After analyzing the stomach contents, it was found that the diet of C. saylori is mostly animal material. It was mostly benthic insect larvae, as well as plant material and sand grains. Similar to other fish species with animal-based diets, they have large mouths, short intestines, a reduced number of pharyngeal teeth, and a primitively shaped basiocciptial bone. C. saylori are often found feeding in loosely grouped schools.

==Life history==
This species is characterized by two horizontal, uninterrupted black lines that run the length of the body which distinguish it from other similar species. Nuptial males have black pigment covering the breast and underside of head. Their intestines are loosely coiled in an S-configuration, and have a winged basioccipital pharyngeal pad, as opposed to rounded. Very little is known about the reproductive strategies of C. saylori because so little is known about the species in general. The species has been observed spending time around gravel beds with small pebbles, as well as spending time around gravel-bed nests made by other species. Yet, it is still unclear as to what actually happens, apart from spawning in gravel beds. This trait alone, however, may be its downfall. Redds, or gravel-pebble spawning beds, are hugely impacted by any increase in siltation in the water. When the sediments sink and settle into these rocky areas, they can easily smother the eggs and ruin an entire breeding season. Therefore, this species is at a serious risk.

==Management==
Because this species is so rare, only to be found in six streams, it has been listed as an endangered species. As of 2007, the species was listed as a candidate. As of September 8, 2011, this species was officially protected as an endangered species under the Endangered Species Act of 1973. C. saylori is most threatened by an increase in siltation that can cause serious damage to spawning grounds. Such an increase can be caused by a variety of events, including the removal of riparian vegetation and timber removal progress in the nearby area surrounding these particular streams in which C. saylori can be found. In 1883, the Walden Ridge railroad moved into the area allowing for the transport of timber, which cause a boom in timber output. However, trees that stand near streams are responsible for holding the rich soil in place, preventing it from being washed away and eroded by the stream. The removal of such trees through mining often results in stream bank erosion, causing an increase in siltation. In addition, nearby mining practices are known to have bad stream side management zones and problems with roadside construction. Two current projects are of greatest concern for this species including the installation of a water line crossing through a populated creek, and building an impoundment on a tributary to an occupied stream. These activities result in great danger for the C. saylori species.
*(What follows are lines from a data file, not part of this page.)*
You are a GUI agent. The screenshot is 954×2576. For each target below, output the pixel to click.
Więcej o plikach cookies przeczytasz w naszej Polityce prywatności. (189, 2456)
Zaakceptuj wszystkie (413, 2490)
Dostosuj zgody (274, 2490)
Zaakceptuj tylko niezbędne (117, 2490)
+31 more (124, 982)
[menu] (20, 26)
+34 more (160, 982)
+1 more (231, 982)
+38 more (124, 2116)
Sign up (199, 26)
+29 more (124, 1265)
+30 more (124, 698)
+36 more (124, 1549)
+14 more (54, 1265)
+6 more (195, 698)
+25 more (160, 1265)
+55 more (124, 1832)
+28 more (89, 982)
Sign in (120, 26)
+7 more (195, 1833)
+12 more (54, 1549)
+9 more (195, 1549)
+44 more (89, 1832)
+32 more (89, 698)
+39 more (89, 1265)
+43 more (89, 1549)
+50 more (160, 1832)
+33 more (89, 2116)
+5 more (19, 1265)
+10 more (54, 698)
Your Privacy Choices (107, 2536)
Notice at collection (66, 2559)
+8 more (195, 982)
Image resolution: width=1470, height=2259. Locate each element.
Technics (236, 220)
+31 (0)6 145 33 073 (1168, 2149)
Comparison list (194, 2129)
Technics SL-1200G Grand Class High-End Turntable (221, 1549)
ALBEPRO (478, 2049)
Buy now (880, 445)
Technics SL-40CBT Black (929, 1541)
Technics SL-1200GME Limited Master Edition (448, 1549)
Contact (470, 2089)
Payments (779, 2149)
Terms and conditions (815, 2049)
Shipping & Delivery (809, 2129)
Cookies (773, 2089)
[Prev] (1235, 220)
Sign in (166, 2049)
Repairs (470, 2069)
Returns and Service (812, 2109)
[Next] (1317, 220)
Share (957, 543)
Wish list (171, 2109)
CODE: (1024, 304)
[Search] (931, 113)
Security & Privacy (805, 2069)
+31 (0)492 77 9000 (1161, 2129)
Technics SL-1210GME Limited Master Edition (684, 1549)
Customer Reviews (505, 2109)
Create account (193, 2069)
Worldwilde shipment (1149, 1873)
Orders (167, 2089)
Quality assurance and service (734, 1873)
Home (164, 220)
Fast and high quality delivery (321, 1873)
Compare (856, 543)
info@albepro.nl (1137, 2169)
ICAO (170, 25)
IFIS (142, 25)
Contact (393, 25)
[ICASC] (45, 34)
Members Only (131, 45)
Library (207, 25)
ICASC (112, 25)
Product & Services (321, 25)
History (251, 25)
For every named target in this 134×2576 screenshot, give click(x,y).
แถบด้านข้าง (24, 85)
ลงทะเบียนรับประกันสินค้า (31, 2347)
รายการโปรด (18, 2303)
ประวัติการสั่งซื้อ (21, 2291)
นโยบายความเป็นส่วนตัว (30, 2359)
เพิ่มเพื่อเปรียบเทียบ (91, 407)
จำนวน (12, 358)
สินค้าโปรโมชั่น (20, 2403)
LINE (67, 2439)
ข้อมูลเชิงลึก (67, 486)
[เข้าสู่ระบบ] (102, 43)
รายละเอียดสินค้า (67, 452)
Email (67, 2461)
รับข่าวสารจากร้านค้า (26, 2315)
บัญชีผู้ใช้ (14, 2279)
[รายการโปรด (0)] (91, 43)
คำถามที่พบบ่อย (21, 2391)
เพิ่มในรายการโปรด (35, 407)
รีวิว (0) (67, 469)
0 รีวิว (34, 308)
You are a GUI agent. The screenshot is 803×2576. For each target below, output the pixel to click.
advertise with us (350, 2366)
However, some efforts are being made to protect this fish. In 1992, an organization dedicated to aquatic conservation called Conservation Fisheries Inc. was established. It is responsible for monitoring and restoring at-risk populations such a C. saylori. They work throughout the southeast, using a variety of methods of management. Because the danger to this species is not yet dire, as they are still quite abundant in these areas, this organization is not currently taking action with C. saylori. They are able to raise them in hatcheries and are monitoring the populations, waiting for any indication of trouble.

Due to a drought affecting southeastern Tennessee, 105 laurel dace were removed from their habitat in Walden Ridge in July 2024 and relocated to the Tennessee Aquarium Conservation Institute in Chattanooga, Tennessee. One fish did not survive relocation, and the 104 remaining dace are planned to be repatriated once normal stream flows resume. Since 2012, the laurel dace has been extirpated from three streams in the region due to habitat degradation.